===== Supplied material =====

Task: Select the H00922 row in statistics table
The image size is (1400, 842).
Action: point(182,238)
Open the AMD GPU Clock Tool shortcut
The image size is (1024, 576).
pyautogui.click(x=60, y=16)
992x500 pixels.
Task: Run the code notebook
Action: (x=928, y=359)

=====

■ **To do**
Set all the data down again, exactly as it reads above.

■ **Result for this task**
Task: Select the H00922 row in statistics table
The image size is (1400, 842).
Action: point(182,238)
Open the AMD GPU Clock Tool shortcut
The image size is (1024, 576).
pyautogui.click(x=60, y=16)
992x500 pixels.
Task: Run the code notebook
Action: (x=928, y=359)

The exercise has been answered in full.